# Data excerpts
|---|

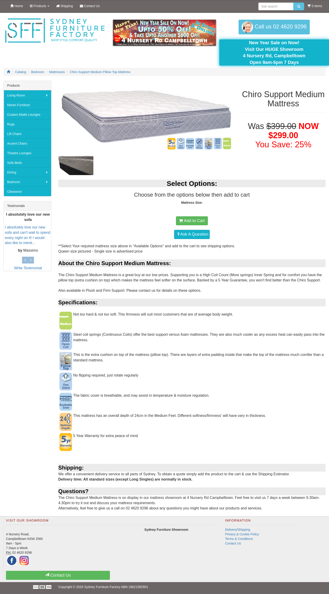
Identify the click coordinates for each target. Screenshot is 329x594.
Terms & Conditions (239, 539)
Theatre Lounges (19, 153)
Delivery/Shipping (237, 529)
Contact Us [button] (58, 575)
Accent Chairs (17, 143)
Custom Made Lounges (23, 114)
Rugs (11, 124)
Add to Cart (192, 220)
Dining (11, 172)
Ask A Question (192, 234)
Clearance (14, 191)
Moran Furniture (18, 105)
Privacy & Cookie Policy (242, 534)
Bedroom (13, 182)
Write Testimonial (28, 268)
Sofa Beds (14, 163)
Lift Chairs (14, 134)
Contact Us (233, 543)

|---|

# Written instruction
Present the data above as a Markdown table with the columns Row and Line, numbering each line and skipping any blank lines. Leave the picture out.

# Written reply
| Row | Line |
|---|---|
| 1 | Identify the click coordinates for each target. Screenshot is 329x594. |
| 2 | Terms & Conditions (239, 539) |
| 3 | Theatre Lounges (19, 153) |
| 4 | Delivery/Shipping (237, 529) |
| 5 | Contact Us [button] (58, 575) |
| 6 | Accent Chairs (17, 143) |
| 7 | Custom Made Lounges (23, 114) |
| 8 | Rugs (11, 124) |
| 9 | Add to Cart (192, 220) |
| 10 | Dining (11, 172) |
| 11 | Ask A Question (192, 234) |
| 12 | Clearance (14, 191) |
| 13 | Moran Furniture (18, 105) |
| 14 | Privacy & Cookie Policy (242, 534) |
| 15 | Bedroom (13, 182) |
| 16 | Write Testimonial (28, 268) |
| 17 | Sofa Beds (14, 163) |
| 18 | Lift Chairs (14, 134) |
| 19 | Contact Us (233, 543) |